We do not sell your data. We do not share your data for advertising. We share data only in these limited cases:

  • Cloudflare — our infrastructure provider for compute (Workers), storage (R2, KV), and vector search (Vectorize). Cloudflare processes your data as a data processor on our behalf.
  • Google Gemini API — document content is sent for categorization and knowledge graph building. This data is used for processing only and is not used by Google to train Gemini models under our API agreement.
  • AI model providers — when your agent generates a response, conversation context is sent to the AI provider you have configured (e.g., OpenAI, Anthropic, Google). Each provider's own privacy policy governs their handling of that data.
  • Messaging platforms — messages are delivered through the channels you connect (Telegram, WhatsApp, Instagram, Messenger). Those platforms receive message content as part of normal delivery.
  • Legal requirements — we may disclose data if required by law, court order, or to protect the rights and safety of our users.

6. Your Rights

You are in control of your data. Here is what you can do:

  • Access — view all data associated with your account and organization directly from the platform dashboard.
  • Correct — update your account information at any time from your profile settings.
  • Delete — remove uploaded documents, agents, and conversation history from within the platform. Deleted data is purged from active storage within 30 days.
  • Export — request an export of your data by contacting us at support@chatcup.ai. We will provide it in a machine-readable format within 30 days.
  • Delete your account — you can close your account from settings. This will permanently delete your organization's data, including all agents, documents, conversations, and configurations. This action cannot be undone.

If you are located in the European Economic Area (EEA), UK, or California, you may have additional rights under GDPR or CCPA. Contact us to exercise those rights.

7. Cookies & Analytics

We use a minimal set of cookies:

  • Session cookies — required to keep you logged in. These expire when you close your browser or after a period of inactivity.
  • Authentication tokens — stored securely to maintain your session across requests. These are HTTP-only and cannot be accessed by JavaScript.

We do not use third-party advertising cookies or tracking pixels. Any analytics we collect are aggregated and used solely to understand how the platform is being used so we can improve it.

8. Changes to This Policy

We may update this policy from time to time. When we make significant changes, we will notify you by email or with a notice inside the platform before the changes take effect.
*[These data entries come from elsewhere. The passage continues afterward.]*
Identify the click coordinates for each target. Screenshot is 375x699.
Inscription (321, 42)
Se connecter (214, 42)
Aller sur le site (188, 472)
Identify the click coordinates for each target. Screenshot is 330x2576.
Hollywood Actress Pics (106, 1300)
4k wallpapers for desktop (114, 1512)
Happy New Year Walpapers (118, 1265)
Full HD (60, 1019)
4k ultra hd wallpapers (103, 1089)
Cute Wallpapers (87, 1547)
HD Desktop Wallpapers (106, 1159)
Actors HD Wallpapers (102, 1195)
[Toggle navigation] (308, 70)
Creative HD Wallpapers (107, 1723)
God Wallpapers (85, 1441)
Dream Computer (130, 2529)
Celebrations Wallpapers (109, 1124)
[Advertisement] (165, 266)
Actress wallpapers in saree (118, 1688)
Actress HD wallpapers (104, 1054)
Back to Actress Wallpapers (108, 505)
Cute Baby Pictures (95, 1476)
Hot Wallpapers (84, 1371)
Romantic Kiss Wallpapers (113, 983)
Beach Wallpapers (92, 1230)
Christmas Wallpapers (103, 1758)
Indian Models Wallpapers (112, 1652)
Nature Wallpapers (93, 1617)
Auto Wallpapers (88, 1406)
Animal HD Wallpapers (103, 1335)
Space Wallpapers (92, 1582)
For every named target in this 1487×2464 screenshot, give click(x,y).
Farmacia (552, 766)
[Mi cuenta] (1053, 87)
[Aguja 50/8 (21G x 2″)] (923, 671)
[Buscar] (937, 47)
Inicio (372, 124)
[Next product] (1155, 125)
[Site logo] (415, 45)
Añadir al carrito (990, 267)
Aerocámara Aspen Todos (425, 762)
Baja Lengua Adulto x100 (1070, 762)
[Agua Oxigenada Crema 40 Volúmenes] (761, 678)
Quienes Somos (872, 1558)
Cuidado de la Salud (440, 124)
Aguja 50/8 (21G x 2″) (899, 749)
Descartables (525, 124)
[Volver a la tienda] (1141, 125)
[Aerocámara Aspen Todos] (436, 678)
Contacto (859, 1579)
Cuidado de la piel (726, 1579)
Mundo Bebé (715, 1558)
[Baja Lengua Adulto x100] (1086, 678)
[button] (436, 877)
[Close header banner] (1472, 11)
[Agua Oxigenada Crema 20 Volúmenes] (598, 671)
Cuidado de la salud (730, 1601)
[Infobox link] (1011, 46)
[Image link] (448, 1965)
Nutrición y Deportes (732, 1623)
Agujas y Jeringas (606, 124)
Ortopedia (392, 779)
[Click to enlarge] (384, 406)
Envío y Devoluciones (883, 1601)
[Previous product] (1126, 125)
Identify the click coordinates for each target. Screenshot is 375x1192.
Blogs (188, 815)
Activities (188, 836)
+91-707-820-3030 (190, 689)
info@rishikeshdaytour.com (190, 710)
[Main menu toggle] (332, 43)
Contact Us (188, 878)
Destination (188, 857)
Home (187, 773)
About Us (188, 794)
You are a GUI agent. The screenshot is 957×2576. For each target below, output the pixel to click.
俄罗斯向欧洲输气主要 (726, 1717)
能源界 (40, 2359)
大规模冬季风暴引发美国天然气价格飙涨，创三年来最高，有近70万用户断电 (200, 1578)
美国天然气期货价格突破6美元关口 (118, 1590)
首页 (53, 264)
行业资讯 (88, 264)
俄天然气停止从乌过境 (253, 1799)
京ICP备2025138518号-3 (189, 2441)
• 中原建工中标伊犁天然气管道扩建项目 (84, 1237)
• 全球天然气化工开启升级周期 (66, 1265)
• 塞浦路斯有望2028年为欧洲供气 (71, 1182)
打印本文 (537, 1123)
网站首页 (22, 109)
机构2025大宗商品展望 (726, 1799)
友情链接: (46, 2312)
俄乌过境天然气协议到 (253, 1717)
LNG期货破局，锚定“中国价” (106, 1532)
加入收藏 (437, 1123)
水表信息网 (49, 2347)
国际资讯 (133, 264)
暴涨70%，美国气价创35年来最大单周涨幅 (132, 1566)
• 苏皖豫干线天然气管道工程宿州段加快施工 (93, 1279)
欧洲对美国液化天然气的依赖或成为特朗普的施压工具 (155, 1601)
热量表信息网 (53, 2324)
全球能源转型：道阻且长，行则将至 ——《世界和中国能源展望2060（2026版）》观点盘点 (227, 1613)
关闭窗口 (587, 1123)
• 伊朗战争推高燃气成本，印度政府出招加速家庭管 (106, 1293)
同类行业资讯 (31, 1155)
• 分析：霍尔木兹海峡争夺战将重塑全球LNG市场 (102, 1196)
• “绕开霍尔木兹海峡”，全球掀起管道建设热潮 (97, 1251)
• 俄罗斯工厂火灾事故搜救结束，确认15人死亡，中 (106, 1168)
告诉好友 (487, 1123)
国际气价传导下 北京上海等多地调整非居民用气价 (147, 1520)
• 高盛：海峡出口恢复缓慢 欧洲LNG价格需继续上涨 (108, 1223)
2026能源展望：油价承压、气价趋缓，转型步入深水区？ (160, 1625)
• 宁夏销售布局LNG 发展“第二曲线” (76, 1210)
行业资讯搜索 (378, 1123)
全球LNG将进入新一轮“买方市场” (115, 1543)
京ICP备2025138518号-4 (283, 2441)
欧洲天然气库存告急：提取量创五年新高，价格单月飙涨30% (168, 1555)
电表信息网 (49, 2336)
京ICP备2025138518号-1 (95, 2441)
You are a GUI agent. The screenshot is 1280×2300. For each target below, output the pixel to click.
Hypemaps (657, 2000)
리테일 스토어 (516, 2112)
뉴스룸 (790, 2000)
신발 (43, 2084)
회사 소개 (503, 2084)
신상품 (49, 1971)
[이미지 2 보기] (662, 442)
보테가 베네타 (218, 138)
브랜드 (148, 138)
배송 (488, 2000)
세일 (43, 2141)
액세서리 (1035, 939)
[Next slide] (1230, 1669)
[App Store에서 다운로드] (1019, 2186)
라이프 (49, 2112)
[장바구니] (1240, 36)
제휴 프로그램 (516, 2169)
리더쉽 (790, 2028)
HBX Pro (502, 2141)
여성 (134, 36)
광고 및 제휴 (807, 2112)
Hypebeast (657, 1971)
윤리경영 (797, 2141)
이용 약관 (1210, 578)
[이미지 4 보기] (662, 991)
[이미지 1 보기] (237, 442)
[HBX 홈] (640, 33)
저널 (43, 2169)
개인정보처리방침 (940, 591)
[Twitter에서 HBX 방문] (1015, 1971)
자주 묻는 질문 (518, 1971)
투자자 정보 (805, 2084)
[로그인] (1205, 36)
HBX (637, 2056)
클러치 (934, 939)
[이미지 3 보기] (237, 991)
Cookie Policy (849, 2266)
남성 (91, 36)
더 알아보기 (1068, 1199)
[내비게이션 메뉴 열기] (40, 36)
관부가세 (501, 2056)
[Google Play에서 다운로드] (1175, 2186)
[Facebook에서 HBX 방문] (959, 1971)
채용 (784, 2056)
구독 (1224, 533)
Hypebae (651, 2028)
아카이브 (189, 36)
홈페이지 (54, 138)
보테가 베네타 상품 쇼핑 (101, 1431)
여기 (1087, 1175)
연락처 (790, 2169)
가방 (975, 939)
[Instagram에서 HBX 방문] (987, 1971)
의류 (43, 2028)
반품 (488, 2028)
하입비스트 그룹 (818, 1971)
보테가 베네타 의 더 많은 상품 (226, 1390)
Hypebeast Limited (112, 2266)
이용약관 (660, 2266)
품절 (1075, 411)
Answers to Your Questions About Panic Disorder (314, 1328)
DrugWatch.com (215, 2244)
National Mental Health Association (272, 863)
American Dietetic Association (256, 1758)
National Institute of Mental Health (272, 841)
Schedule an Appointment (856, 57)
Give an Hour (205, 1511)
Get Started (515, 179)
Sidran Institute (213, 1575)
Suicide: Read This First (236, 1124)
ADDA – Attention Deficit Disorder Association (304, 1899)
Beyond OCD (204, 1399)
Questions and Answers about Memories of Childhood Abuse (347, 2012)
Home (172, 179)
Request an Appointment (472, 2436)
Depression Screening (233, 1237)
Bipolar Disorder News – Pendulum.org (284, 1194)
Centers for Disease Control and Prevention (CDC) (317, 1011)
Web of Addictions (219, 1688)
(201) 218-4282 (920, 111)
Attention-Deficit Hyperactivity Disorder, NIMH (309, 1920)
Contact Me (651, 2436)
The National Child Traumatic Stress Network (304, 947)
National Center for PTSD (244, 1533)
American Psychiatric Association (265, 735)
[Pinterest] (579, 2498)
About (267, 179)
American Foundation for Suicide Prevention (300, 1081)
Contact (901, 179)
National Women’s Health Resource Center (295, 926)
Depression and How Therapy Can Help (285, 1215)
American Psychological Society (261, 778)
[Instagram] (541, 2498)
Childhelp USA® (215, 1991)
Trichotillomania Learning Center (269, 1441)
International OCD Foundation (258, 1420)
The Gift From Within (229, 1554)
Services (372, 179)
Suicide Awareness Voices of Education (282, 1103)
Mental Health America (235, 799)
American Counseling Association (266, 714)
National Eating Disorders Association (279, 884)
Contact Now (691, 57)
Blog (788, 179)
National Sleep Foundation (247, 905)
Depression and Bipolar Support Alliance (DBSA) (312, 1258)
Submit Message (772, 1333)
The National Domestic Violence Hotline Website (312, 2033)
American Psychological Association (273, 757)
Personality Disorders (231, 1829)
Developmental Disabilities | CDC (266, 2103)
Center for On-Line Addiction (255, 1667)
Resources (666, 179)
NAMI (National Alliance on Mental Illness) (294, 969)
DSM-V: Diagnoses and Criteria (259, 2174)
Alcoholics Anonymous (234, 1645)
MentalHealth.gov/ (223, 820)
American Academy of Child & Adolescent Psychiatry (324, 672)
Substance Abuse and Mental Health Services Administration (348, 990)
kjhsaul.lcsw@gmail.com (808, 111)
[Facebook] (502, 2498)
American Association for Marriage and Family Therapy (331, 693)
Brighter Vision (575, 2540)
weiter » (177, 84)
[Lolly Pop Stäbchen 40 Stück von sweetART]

The "Last updated" date at the top of this page always reflects the most recent version.

Continuing to use ChatCup after changes are posted means you accept the updated policy. If you disagree with a change, you can close your account before it takes effect.

9. Contact Us

If you have any questions, requests, or concerns about this Privacy Policy or how we handle your data, please reach out:

Email: support@chatcup.ai
Website: chatcup.ai

We aim to respond to all privacy-related inquiries within 5 business days.